Mosi, che ha suddiviso il volume in tre sezioni (Piazze, Le strade, Le colline) ci conduce in un percorso avvincente tra vedute turisticge, ma anche labirintico per chi non conosce Firenze e dintorni, fatto di immagini storiche e naturalistiche, immergendoci e facendoci partecipe delle bellezze e dei suoi ricordi legati alla città toscana, la grande mamma, come la definisce.

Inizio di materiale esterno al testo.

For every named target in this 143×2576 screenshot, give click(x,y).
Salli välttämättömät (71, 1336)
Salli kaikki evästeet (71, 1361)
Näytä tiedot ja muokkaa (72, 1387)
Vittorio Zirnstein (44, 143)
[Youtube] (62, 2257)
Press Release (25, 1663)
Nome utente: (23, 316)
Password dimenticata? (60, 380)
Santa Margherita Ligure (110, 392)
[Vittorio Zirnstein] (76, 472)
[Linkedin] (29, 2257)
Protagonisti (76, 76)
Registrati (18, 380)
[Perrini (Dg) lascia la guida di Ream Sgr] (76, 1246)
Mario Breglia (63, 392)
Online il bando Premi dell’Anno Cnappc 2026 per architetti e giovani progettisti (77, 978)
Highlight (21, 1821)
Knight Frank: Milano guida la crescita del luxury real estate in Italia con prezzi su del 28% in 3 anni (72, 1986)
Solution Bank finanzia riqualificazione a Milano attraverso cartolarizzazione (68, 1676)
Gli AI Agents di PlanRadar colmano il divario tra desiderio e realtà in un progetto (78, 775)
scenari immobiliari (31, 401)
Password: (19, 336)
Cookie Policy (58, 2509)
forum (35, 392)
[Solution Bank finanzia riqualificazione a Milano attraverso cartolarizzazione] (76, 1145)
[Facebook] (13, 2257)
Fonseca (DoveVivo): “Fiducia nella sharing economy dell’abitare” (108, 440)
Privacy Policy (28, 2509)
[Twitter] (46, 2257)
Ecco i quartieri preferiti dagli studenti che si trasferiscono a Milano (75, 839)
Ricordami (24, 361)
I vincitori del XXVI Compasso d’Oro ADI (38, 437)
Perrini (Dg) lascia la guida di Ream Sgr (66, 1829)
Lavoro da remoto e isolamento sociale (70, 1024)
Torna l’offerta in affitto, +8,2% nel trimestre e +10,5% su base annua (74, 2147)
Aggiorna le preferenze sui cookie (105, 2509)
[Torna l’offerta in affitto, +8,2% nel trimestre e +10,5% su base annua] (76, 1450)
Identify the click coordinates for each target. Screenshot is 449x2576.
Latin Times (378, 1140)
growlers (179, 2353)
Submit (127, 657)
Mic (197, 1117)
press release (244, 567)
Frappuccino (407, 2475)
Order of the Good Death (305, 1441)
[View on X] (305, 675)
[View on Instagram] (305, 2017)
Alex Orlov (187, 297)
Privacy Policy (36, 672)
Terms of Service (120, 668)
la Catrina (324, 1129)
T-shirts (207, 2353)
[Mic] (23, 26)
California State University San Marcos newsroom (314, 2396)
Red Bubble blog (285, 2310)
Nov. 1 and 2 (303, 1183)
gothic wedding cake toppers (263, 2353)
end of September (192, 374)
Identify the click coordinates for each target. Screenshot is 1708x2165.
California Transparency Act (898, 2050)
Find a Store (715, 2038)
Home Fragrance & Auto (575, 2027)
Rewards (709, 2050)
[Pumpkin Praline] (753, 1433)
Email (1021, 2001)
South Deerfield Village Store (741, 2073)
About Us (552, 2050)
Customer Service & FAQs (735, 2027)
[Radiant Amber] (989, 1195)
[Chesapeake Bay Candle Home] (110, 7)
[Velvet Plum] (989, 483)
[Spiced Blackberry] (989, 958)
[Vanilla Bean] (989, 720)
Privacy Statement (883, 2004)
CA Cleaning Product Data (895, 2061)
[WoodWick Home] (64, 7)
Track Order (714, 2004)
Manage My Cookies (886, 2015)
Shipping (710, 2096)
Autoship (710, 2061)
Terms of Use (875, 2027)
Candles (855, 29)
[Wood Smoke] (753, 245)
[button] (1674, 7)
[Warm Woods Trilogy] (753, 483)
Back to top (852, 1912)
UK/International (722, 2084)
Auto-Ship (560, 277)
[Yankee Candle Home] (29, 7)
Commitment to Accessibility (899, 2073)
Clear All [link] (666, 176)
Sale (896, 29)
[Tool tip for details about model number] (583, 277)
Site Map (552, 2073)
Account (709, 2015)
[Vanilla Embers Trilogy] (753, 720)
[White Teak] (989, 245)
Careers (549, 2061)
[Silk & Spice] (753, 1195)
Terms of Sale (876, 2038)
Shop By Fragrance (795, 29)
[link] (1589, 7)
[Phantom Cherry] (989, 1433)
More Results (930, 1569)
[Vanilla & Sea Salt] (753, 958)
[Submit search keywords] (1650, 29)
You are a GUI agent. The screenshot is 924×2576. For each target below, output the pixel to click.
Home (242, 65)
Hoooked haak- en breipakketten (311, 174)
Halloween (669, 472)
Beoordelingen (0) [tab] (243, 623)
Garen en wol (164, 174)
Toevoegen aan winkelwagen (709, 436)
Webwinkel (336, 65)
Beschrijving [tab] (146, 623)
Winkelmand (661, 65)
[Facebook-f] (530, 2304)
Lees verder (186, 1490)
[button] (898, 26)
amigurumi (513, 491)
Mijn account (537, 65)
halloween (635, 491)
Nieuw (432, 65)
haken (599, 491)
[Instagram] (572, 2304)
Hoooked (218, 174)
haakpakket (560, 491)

Scritto con un linguaggio semplice e scorrevole, come la semplicità e la scorrevolezza del quotidiano – nonostante si pensi il contrario, cioè che il quotidiano scorre inesorabile e indifferente nei confronti dei nostri problemi, il che è anche vero –, bellezze storia e vita giornaliera s’incontrano, sorrette dalle anafore di Le Murate, Le Cure, La Cupola, D’agosto, Sui marciapiedi, Quartiere popolare, etc., e da una lieve ironia, perfino con tratti giocosi, con il pensiero e l’arte di artisti e poeti che hanno calcato le sue strade, lasciando tracce indelebile, ammirato le sue bellezze e altrettanto ne hanno creato, con la bellezza dei suoi monumenti che l’hanno resa famosa nel mondo, chiudendo con l’anafora Amo le parole, una metapoesia che si eleva da tutte le altre legate a Firenze, posta alla fine del volume finale:
Amo le parole
che si sollevano dalle strade
con il respiro della poesia.
Amo le parole
che rotolano per terra
vestite di pane e di vino.
Amo le parole
che vagano nella mente
nel silenzio assordante dell’io.
Amo le parole
che navigano sul mare
verso l’isola di ogni perché.
Amo le parole
che volano nel mondo
con i colori della pace, p. 81.
Ma questo percorso di Mosi si conduce verso scorci urbani poco noti, verso la nuda realtà della periferia, delle stazioni ferroviarie, delle fabbriche di Novoli, di Rifredi, della Fiat o di quelle di cui restano solo ricordi, della bellezza delle sue colline come Fiesole, alla riscoperta della vera anima di Firenze, dove s’incontrano bellezze e contraddizioni del nostro tempo:
Dove nascono le parole dei bambini?
Bum ba, bi bi, co co, grash, grush
C’è un castello incantato sulle nubi,
tre vecchiette e un salotto in stile,
si beve Martini con le tartine.
Dalla torre scrutano i bambini
mentre cuociono le parole sul fuoco:
nella pentola grande bolle ma-mma,
nelle altre nubi di sillabe colorate.
Un passero prende i suoni col becco,
li fa cadere nella bocca dei bambini.
ma-mma, cin cin, ba ba, bumba.
Dove nascono le storie dei nonni?
(Sopra il cielo di Firenze, p. 72)
In conclusione si tratta di poesie che raccontano senza troppa enfasi e sublimazione, ma in modo partecipativo, una città, i suoi umori e quelli dell’autore, le sue problematiche, la durezza della realtà non dissimile da altre grandi città, come la poesia dedicata al carcere delle Murate («… E venne il tempo del carcere / delle Murate. Storie / di disperazione trovano / componimento dai quartieri / popolari. Il fiume bussò / alle porte del carcere / il mese di novembre / e volle le sue vittime…, Le Murate, p. 15), la vita quotidiana dei suoi abitanti attraverso le poesie Il mercato dei cenci, La stazione, il Casone dei poveri; la vita per strada dei senza tetto, dei dannati come li chiama Mosi, che non hanno un domani (Sui marciapiedi); gli angoli naturali, le vie, le piazze, il fiume Arno, il famoso Ponte Vecchio, il salotto buono de “Le Giubbe Rosse” dove la poesia e l’arte è di casa, la già citata collina di Fiesole. Insomma le bellezze di Firenze ma anche le brutture, di una Firenze antica e contemporanea, quasi una mappa “poetica”, una guida della città soprattutto per chi la ama e la sa apprezzare.